Using the information:
a) Repeat word for word the stretch of the CRANE report from "It's stunning, but" through "a warehouse feel.".
b) According to the CRANE report, how many people does the venue's main room hold?
c) List every DJ the CRANE report says played a set at the venue that night.
──────── Text provided ────────
CRANE is the mega-venue Birmingham has been waiting for - Scene reports - Mixmag
Scene reports

CRANE is the mega-venue Birmingham has been waiting for

It's stunning, but an existential threat already looms

  • Words: Ben Jolley | Photography: Daisy Denham and Krishan Chauhan/Here & Now
  • 25 January 2018

“Leave your soul at the door,” instructs a welcoming pink-haired lady as Mixmag steps inside CRANE, the new mega-venue Birmingham has been waiting for. Big enough to rival London’s Printworks, it’s got a 2,500-capacity main room with tiled floors and exposed brick, and overlooks a canal in Digbeth; it’s got an industrial aesthetic and a warehouse feel.

“There’s never been a venue like this in Birmingham,” says Fabian Phipps, the assistant artist booker for The Rainbow Venues, CRANE’S umbrella club. “As soon as you walk in, it’s like, ‘Wow!’” He’s not wrong: the closer Mixmag gets to the front, the more we notice the sheer scale of the Victorian building. As the lasers flash overhead like a rainbow, it’s impossible not to be hypnotised by the spiralling strobes. As well as being the perfect fit for tech-house marathons, the main room is used for Bongo’s Bingo on Friday nights (rave intervals and dance-offs included).

Tonight, though, there’s a chunky tech-house marathon upstairs hosted by rising local promoters Portal, with sets from Elrow resident De La Swing and Davide Squillace, whose two hours behind the decks quickly becomes Mixmag’s highlight – especially when he drops Walker & Royce’s bass-heavy remix of 12 Stories ‘Bright Lights’. A bit later in the evening, he plays his 2011 collaboration with Guti, ‘That Ginger Ponytail’, while cannons shower the crowd in neon confetti.

“CRANE has it all,” Davide enthuses after his set. “It’s a place that plays with all of the senses. It has a smashing soundsystem and the right lighting in a perfect warehouse-y space.” But most important is the crowd. “The nice, crazy people from Birmingham are obviously what glues the place together,” he says. One of CRANE’s most impressive features, meanwhile, is the view from the mezzanine floor. “You really do see the whole thing – all of the lights and production,” Fabian adds.

Downstairs, the Cellar has one of the lowest ceilings Mixmag has ever encountered – although we still spot plenty of ravers clambering on their friends’ shoulders between the pillars – with only enough space for 700 people to cram inside.

It’s the perfect environment for Skream’s emotive techno builders, the climax of his journey through disco, acid and funk. Across a massive nine-hour set, Oliver (who’s here as part of his Open To Close tour) looks right at home in the smaller space, always focused on his mixing and feeding off the energy of the crowd, some of whom have been here since doors opened at 7pm. “That was my best show of the year,” he declares at 4am, once he’s done. “Hands down: that cellar is something else. Shout out to the ravers who were with me from the start.”
──────── Dataset content ────────
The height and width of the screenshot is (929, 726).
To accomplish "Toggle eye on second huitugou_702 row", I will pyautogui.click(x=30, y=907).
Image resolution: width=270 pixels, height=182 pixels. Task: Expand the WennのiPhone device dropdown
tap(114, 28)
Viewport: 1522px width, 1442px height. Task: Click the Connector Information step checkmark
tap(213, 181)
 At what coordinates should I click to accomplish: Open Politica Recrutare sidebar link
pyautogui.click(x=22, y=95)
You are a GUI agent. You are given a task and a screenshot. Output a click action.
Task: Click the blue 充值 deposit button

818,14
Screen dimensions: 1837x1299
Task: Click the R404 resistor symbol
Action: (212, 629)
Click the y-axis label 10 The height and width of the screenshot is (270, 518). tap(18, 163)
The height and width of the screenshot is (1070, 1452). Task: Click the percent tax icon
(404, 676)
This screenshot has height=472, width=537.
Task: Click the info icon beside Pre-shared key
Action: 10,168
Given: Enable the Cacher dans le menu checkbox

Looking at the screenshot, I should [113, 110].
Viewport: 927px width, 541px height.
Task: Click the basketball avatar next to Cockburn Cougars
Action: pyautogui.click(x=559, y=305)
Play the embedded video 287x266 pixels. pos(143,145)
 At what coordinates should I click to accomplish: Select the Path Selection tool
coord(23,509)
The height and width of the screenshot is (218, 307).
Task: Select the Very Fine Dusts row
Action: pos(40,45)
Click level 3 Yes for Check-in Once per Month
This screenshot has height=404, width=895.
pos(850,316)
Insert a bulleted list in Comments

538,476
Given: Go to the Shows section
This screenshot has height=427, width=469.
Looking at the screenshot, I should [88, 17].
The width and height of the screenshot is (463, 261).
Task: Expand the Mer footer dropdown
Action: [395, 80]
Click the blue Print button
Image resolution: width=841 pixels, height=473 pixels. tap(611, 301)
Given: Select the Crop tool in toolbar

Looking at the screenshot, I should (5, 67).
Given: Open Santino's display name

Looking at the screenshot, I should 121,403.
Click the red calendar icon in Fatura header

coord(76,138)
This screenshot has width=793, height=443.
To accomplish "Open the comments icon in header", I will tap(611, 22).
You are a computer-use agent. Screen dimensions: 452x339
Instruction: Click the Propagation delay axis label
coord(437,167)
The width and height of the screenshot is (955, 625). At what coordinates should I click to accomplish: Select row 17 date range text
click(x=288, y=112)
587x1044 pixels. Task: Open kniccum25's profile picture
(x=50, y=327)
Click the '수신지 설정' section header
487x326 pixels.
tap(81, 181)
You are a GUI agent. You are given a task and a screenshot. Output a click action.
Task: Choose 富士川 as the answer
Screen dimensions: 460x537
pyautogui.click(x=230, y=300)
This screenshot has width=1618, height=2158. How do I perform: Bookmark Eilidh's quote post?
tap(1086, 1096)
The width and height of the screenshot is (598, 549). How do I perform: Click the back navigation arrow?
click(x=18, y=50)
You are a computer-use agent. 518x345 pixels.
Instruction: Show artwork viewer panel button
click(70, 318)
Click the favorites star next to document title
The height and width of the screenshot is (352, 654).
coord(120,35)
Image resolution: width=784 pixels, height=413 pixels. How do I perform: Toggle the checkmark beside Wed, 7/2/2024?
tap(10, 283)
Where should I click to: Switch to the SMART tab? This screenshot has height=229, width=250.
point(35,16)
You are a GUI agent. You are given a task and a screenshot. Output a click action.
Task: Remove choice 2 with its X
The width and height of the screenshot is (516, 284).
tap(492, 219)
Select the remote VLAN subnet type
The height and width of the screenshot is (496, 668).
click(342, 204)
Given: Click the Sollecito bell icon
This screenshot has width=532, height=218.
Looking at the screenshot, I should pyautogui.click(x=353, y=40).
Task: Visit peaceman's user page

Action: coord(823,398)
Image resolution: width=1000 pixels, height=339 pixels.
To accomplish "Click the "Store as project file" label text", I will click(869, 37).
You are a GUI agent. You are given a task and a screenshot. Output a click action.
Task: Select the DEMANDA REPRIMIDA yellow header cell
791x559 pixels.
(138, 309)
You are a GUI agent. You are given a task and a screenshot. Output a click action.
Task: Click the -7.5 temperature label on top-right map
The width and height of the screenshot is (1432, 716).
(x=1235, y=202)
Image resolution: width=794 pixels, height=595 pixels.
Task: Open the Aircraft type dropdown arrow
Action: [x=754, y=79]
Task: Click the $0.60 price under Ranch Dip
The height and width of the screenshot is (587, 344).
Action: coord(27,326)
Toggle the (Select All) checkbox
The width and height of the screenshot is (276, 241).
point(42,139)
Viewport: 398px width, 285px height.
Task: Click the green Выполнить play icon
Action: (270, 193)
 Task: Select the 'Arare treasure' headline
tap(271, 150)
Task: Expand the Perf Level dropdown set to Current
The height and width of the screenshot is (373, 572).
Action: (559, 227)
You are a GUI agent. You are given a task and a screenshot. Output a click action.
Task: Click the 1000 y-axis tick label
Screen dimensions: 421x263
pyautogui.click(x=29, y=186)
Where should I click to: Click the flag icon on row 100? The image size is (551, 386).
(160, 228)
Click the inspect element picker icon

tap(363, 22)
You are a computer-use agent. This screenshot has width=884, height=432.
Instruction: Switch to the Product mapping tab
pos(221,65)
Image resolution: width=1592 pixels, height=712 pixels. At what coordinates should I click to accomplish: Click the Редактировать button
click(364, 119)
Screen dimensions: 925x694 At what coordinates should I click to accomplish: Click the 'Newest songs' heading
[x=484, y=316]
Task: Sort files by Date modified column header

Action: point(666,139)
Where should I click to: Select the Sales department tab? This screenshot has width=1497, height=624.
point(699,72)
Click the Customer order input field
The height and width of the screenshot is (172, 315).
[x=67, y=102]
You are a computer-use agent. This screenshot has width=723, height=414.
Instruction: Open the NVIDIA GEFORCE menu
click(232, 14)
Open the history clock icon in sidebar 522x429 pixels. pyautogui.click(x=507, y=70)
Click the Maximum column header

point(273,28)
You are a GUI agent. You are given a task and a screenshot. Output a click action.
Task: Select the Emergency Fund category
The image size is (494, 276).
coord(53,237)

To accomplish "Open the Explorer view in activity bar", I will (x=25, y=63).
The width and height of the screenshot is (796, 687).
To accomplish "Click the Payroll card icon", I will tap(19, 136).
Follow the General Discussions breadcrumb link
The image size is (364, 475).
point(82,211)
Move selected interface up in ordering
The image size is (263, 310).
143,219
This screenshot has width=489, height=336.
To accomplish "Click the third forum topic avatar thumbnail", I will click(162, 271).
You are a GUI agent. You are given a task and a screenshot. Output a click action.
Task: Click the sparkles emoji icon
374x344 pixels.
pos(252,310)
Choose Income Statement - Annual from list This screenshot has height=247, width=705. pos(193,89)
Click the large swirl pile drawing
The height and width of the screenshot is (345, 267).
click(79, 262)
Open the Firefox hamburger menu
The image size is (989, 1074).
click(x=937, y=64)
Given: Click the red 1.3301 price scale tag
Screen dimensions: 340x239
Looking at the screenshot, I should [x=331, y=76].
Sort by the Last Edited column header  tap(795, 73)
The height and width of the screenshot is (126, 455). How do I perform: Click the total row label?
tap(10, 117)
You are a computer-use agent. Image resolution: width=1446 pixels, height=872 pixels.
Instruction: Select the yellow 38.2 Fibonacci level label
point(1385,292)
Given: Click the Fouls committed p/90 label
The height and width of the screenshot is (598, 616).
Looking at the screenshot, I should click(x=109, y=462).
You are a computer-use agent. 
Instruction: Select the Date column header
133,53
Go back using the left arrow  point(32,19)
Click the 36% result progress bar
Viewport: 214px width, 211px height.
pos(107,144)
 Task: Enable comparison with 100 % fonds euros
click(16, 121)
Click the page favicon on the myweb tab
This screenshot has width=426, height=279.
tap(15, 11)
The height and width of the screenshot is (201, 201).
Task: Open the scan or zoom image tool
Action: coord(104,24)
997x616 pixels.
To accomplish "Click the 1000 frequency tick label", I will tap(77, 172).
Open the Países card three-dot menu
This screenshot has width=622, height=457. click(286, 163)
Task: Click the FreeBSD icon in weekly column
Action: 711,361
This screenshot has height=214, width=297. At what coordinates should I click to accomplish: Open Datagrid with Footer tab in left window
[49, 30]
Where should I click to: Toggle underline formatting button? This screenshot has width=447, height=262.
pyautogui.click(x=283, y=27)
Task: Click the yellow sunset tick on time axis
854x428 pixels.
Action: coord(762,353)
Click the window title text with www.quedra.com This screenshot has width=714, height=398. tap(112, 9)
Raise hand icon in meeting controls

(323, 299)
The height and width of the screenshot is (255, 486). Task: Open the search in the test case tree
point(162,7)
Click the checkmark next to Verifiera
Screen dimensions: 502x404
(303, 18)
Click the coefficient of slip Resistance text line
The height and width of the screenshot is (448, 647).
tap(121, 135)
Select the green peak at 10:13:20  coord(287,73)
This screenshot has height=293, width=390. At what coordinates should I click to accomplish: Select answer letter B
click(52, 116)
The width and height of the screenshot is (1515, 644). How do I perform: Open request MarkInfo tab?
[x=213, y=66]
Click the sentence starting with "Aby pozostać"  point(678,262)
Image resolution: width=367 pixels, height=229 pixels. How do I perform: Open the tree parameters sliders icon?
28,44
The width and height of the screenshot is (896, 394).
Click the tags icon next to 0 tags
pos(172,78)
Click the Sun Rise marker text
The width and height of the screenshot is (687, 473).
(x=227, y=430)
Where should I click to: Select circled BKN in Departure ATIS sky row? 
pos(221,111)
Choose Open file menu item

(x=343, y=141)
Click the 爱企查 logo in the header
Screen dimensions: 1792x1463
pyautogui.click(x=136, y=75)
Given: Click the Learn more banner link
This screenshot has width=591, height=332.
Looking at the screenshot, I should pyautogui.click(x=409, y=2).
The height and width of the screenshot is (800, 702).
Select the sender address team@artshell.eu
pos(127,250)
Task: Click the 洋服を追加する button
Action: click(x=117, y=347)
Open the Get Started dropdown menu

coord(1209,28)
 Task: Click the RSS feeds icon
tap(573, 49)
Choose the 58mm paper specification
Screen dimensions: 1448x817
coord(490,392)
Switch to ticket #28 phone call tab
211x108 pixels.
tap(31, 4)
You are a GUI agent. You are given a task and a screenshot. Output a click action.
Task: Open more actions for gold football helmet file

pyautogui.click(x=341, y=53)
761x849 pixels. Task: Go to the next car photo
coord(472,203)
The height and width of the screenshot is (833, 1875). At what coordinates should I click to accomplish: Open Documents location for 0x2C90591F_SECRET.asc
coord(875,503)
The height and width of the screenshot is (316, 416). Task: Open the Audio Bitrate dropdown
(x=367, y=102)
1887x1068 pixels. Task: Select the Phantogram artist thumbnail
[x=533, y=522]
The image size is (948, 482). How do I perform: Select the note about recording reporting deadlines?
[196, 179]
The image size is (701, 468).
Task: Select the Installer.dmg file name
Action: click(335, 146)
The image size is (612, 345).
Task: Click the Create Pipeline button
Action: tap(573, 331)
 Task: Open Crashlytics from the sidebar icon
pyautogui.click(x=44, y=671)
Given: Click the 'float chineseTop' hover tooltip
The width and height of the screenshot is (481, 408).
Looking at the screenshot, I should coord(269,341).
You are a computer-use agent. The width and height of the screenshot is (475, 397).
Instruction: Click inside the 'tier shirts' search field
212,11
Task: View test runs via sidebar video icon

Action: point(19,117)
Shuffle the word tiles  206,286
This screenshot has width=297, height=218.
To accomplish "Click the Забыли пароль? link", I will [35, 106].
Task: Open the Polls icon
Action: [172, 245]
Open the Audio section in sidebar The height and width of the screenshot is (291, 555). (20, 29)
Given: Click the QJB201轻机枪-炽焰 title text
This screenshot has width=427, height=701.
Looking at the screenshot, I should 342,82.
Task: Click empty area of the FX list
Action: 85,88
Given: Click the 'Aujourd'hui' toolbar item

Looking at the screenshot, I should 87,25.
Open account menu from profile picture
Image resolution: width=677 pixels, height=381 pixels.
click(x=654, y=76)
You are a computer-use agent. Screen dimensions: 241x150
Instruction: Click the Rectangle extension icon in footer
────────
Solutions by task:
a)
It's stunning, but an existential threat already looms

  • Words: Ben Jolley | Photography: Daisy Denham and Krishan Chauhan/Here & Now
  • 25 January 2018

“Leave your soul at the door,” instructs a welcoming pink-haired lady as Mixmag steps inside CRANE, the new mega-venue Birmingham has been waiting for. Big enough to rival London’s Printworks, it’s got a 2,500-capacity main room with tiled floors and exposed brick, and overlooks a canal in Digbeth; it’s got an industrial aesthetic and a warehouse feel.

b) 2,500

c)
De La Swing
Davide Squillace
Skream